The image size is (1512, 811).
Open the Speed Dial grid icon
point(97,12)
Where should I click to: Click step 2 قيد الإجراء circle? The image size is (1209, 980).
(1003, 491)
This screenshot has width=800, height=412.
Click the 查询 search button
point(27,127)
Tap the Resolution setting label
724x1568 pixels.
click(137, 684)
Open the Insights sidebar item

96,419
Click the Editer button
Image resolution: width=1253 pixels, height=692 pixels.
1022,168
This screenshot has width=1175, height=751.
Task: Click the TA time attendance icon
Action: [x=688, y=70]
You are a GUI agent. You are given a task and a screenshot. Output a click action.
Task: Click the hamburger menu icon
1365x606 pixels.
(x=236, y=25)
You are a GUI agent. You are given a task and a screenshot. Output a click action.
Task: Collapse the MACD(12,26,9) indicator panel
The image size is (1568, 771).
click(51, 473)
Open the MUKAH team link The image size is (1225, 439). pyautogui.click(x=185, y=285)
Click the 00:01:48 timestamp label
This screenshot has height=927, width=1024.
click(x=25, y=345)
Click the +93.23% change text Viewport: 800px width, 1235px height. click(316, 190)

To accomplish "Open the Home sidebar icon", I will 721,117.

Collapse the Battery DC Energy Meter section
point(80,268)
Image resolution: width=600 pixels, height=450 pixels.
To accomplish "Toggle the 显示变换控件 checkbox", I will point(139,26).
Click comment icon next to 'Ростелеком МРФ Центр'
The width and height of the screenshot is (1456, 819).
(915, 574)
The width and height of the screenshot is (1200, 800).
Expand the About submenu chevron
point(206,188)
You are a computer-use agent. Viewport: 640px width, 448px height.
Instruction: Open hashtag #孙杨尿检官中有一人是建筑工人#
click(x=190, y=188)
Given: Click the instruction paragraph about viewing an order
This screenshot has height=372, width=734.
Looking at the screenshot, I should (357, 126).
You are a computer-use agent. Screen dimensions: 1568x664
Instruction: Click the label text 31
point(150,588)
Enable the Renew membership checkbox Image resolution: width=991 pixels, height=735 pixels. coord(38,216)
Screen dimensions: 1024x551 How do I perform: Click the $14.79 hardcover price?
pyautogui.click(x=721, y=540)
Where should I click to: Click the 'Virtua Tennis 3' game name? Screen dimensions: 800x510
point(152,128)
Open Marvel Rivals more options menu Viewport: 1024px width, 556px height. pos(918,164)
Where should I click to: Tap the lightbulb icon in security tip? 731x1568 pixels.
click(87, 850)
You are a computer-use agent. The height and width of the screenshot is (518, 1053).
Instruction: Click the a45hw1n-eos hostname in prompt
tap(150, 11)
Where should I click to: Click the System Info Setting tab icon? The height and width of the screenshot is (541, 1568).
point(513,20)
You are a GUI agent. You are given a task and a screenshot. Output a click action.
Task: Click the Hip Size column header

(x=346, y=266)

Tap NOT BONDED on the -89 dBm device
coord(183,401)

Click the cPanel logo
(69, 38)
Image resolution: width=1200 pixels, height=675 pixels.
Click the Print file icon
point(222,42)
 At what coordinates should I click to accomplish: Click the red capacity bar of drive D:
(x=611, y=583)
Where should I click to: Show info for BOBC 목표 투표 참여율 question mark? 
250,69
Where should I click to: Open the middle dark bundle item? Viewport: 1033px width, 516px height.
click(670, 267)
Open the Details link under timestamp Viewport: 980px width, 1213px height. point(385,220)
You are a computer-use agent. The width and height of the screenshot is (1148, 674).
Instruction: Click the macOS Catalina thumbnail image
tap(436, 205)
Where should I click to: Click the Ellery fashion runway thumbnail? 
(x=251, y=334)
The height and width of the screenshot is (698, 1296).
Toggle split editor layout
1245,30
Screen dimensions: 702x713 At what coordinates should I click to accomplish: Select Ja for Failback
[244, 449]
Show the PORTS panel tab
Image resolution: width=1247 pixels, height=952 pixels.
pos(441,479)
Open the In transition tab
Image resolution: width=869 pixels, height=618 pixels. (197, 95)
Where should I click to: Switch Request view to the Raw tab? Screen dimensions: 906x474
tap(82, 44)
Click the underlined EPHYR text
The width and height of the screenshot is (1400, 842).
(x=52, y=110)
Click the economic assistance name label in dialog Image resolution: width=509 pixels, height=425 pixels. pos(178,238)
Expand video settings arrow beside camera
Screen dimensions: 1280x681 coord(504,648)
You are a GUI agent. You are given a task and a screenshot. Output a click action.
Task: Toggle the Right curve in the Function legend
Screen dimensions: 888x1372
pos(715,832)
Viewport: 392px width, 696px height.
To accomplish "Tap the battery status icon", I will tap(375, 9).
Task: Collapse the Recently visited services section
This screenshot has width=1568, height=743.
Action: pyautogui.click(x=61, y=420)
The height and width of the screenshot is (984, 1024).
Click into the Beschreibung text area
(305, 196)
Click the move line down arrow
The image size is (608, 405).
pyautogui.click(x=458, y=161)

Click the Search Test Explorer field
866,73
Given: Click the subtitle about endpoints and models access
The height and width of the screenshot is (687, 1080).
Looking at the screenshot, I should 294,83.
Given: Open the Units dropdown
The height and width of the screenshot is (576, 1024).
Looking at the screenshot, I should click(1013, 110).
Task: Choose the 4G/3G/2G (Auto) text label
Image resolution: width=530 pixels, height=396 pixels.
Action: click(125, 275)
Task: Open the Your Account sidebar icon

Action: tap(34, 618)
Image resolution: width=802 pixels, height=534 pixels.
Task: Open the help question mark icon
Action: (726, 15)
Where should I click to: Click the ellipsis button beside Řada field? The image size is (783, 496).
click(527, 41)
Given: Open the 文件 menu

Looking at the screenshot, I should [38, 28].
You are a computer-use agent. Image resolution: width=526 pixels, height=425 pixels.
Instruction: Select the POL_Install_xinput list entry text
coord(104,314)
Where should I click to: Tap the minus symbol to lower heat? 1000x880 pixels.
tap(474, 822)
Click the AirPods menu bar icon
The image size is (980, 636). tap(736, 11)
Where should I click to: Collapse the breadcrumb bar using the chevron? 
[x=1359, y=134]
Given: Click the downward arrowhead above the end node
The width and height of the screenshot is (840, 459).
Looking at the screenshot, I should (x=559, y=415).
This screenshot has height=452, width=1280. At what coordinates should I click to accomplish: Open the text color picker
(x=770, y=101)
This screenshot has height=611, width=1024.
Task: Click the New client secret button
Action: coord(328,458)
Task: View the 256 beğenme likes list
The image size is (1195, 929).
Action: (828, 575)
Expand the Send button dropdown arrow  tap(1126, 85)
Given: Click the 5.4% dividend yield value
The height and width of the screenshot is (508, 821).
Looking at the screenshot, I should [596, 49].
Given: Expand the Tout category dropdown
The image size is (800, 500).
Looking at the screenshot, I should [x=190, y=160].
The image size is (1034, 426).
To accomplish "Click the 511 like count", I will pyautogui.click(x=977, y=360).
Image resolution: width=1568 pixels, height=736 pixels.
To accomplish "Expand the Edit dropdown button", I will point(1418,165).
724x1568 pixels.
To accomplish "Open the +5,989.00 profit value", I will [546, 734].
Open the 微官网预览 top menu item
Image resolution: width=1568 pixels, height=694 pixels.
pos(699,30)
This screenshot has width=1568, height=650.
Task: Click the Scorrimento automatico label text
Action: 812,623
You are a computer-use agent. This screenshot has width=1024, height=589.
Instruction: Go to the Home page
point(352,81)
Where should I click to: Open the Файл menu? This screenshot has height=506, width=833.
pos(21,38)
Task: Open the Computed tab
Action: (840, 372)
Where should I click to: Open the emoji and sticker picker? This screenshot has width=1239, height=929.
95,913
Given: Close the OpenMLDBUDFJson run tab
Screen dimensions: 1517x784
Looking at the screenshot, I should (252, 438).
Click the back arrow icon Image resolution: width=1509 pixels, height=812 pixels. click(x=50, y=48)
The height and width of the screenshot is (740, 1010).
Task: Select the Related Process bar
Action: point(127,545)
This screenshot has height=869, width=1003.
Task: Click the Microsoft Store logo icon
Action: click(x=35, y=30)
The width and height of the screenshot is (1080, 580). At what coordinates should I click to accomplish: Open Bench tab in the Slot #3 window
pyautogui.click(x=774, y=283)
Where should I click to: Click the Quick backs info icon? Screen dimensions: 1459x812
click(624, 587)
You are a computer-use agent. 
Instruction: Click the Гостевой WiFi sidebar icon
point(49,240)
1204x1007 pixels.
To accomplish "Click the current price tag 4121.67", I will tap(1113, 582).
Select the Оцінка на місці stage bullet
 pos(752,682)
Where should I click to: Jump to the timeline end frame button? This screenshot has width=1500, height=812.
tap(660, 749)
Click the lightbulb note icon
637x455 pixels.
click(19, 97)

○ ○ ○ ○ ○ ○ ○

What needs to be done
Extract the lines running from the line with "Image resolution: width=600" to the line with "click(x=190, y=188)", inclusive, and reproduce them verbatim.

Exercise answer
Image resolution: width=600 pixels, height=450 pixels.
To accomplish "Toggle the 显示变换控件 checkbox", I will point(139,26).
Click comment icon next to 'Ростелеком МРФ Центр'
The width and height of the screenshot is (1456, 819).
(915, 574)
The width and height of the screenshot is (1200, 800).
Expand the About submenu chevron
point(206,188)
You are a computer-use agent. Viewport: 640px width, 448px height.
Instruction: Open hashtag #孙杨尿检官中有一人是建筑工人#
click(x=190, y=188)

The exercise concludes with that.